Source data
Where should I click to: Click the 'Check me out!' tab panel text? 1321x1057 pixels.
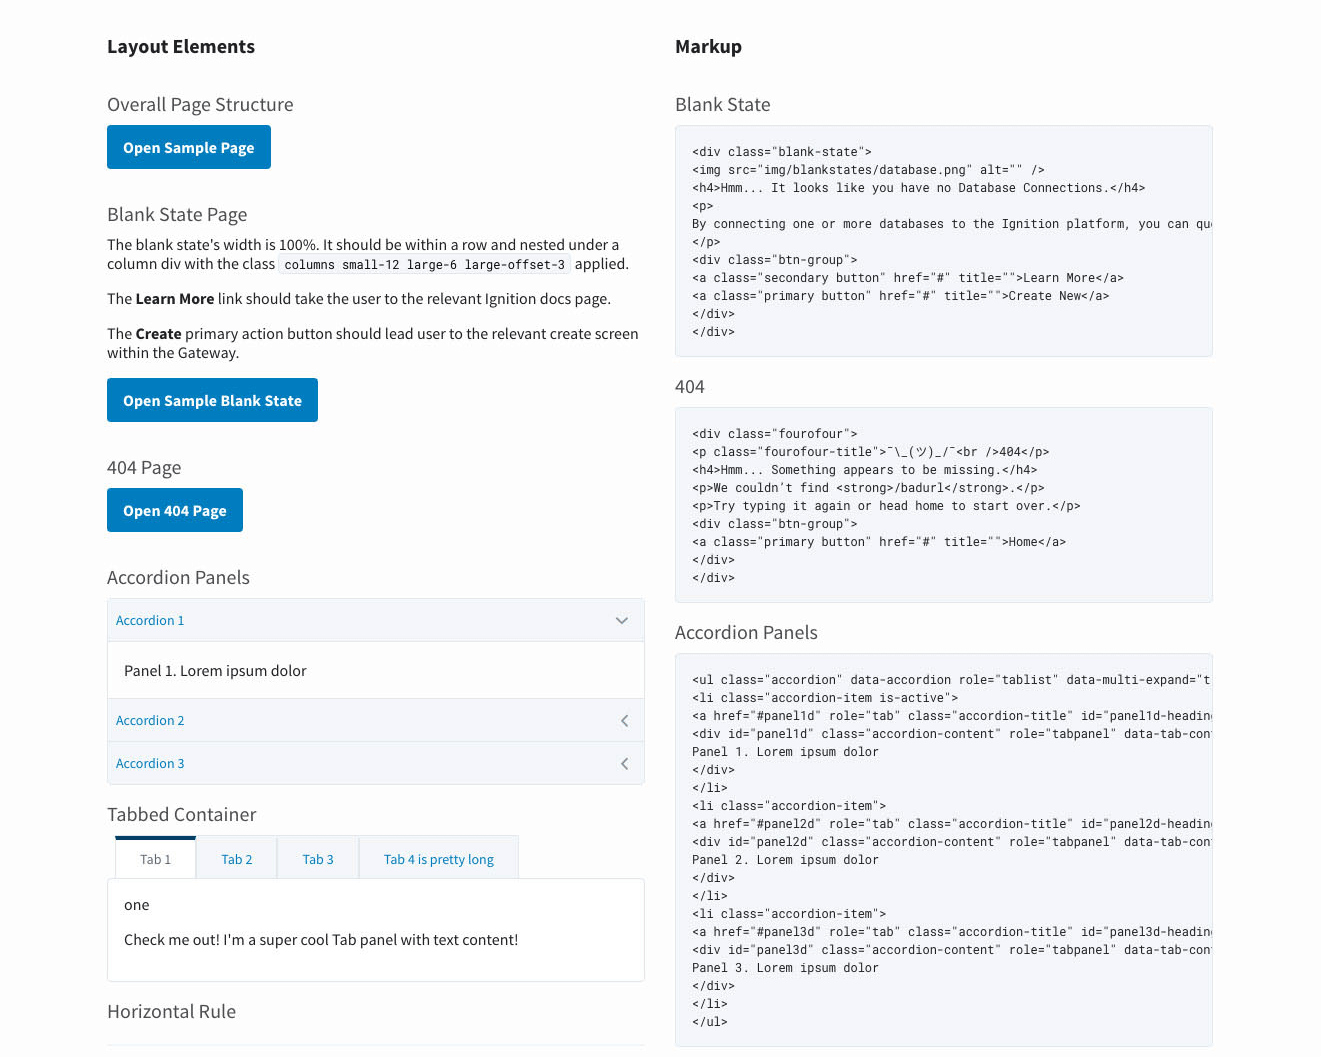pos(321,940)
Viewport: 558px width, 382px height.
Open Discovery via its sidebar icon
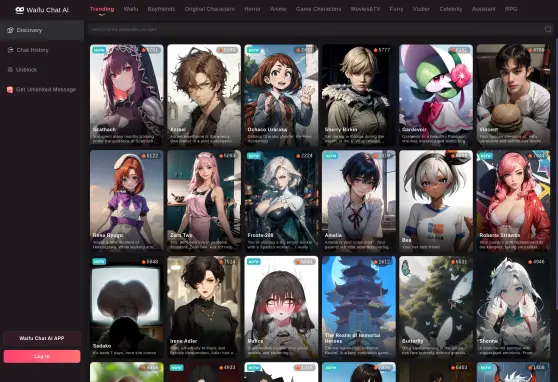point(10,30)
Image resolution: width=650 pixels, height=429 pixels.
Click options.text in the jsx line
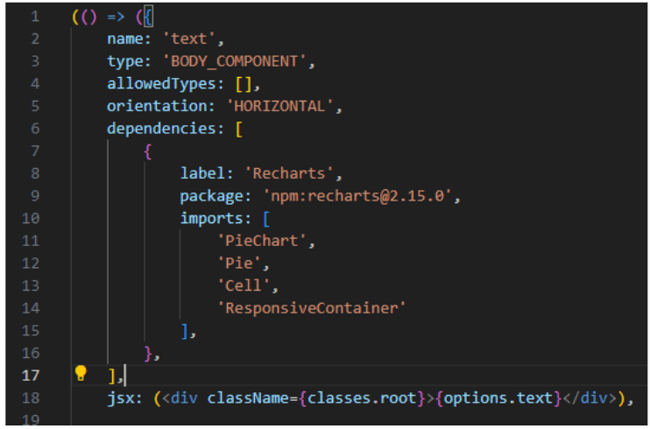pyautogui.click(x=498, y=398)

Assigned task
Please copy every line of the material that contains the word "height".

Your response
Viewport: 558px width, 382px height.
Image resolution: width=650 pixels, height=429 pixels.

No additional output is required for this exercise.